Sidney Shachnow was born in Lithuania in 1934, Sidney Shachnow faced oppression in his homeland and found his calling in the U.S. Army after immigrating to America in 1950.
Sidney Shachnow enlisted in the military in 1955 and served for more than 39 years, including 32 in the Special Forces community.
His top posts included leadership of the John F. Kennedy Special Warfare Center and School and U.S. Army Special Forces Command at Fort Bragg and U.S. Army-Berlin in Germany.
“Maj. Gen. Sidney Shachnow truly lived the American dream,” said officials at the Special Warfare Center and School, which the general commanded from 1991 until his retirement in 1994. “He came up through the ranks from private to major general through hard work and selfless service to this nation and the men and women under his command.” Along the way, the general became a legendary Special Forces officer, revered by many in the close-knit community of Green Berets.
As a 7-Year-Old Boy, Shachnow was Imprisoned in the Kovno Concentration Camp
“Even in retirement, Maj. Gen. Sidney Shachnow remained committed to the Special Forces Regiment, serving in a variety of volunteer roles and serving on a number of boards,” officials said. “He continued to provide sage guidance and sound counsel to commanders throughout the enterprise, and specifically here at the Special Warfare Center and School. Maj. Gen. Shachnow cast a long shadow, and we will miss him dearly.”
As a 7-year-old boy, he was among thousands of Jews imprisoned in the Kovno concentration camp near Kaunus, Lithuania.

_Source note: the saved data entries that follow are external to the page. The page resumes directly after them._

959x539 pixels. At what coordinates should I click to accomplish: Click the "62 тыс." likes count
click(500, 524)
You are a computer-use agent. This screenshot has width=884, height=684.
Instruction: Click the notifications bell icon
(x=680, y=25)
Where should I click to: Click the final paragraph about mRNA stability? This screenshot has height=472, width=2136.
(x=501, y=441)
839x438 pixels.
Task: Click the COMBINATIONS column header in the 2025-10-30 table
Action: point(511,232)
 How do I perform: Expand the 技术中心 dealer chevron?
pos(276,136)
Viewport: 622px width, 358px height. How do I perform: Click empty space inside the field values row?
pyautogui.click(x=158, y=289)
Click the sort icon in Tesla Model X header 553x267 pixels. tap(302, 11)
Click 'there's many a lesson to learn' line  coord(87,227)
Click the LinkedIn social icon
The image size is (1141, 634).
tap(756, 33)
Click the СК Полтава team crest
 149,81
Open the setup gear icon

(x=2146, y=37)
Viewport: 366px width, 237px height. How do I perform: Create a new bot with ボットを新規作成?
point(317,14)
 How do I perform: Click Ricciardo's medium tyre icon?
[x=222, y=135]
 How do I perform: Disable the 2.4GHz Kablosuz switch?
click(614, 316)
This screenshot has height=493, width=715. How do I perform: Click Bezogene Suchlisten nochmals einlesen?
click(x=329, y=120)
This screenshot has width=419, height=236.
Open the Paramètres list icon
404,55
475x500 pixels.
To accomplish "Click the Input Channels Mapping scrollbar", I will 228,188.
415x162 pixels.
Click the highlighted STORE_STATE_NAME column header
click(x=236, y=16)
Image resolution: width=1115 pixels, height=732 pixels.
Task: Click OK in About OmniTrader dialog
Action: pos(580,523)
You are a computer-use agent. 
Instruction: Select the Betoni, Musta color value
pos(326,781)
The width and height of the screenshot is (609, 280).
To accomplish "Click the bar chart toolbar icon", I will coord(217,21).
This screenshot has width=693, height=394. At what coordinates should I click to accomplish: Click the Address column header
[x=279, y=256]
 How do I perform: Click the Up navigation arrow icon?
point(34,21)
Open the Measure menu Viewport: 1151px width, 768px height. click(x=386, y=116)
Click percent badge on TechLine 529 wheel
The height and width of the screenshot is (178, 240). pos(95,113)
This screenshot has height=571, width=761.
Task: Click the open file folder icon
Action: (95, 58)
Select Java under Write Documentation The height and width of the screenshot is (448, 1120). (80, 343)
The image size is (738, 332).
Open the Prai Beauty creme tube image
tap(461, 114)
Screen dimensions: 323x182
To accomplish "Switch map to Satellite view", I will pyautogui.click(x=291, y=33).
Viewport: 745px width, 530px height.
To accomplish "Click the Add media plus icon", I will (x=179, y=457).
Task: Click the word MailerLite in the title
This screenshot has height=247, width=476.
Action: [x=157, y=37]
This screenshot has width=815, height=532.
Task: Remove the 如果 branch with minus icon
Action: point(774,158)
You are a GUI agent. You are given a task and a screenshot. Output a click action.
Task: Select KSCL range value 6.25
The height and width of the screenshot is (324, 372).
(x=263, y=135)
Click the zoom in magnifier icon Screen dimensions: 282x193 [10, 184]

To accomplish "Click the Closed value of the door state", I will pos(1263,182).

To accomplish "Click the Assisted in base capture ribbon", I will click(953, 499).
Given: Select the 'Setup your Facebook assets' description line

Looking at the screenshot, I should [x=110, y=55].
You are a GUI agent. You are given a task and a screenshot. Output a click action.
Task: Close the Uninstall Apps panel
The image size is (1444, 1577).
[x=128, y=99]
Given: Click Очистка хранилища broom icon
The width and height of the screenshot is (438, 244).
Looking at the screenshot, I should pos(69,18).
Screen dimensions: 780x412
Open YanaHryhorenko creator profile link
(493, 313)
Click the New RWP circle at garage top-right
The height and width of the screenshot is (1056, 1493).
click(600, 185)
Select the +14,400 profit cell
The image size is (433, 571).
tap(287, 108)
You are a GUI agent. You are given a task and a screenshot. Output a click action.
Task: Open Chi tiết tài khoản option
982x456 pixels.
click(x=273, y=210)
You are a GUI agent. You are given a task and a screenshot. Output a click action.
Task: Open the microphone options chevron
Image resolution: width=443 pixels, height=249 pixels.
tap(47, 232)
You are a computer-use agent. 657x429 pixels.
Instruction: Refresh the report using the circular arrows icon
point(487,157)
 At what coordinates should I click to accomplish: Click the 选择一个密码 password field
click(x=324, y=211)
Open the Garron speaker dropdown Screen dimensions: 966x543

For three years he endured countless brutalities in the camp and was forced to watch helplessly as almost every single one of his extended family were slaughtered.
To increase his prospects of survival, young Sidney Shachnow performed heavy manual labor under harsh conditions. He narrowly escaped death only days before Kovno’ s gruesome “Children’s Action” of March 27 – 28, 1944, when Nazi troops rounded up all children in the camp and marched them to The Ninth Fort for execution or to Auschwitz to be gassed.
“Our camp did things the old-fashioned way,” he said in a speech at Elon University, in North Carolina, in 2014. “Several bulldozers would dig a ditch; people would be asked to move to the edge of the ditch. In most cases, they were naked. Automatic weapons would kill them. They would fall into the ditch, some wounded and not dead, and if you were lying on the ledge, an individual would throw you into the ditch.”
Successful Escape Plan from the Kovno
After years of escalating brutality (in one instance, a guard beat him with a shovel), his family devised an improbable but successful escape plan for him. Leaving behind his weeping parents one morning before dawn, 9-year-old Sidney hid under his Uncle Willie’s long coat as the uncle, with Sidney moving in rhythm with him, walked through the gates, passing guards and a work detail that was often sent outside the ghetto. Shortly afterward, children at the camp were liquidated.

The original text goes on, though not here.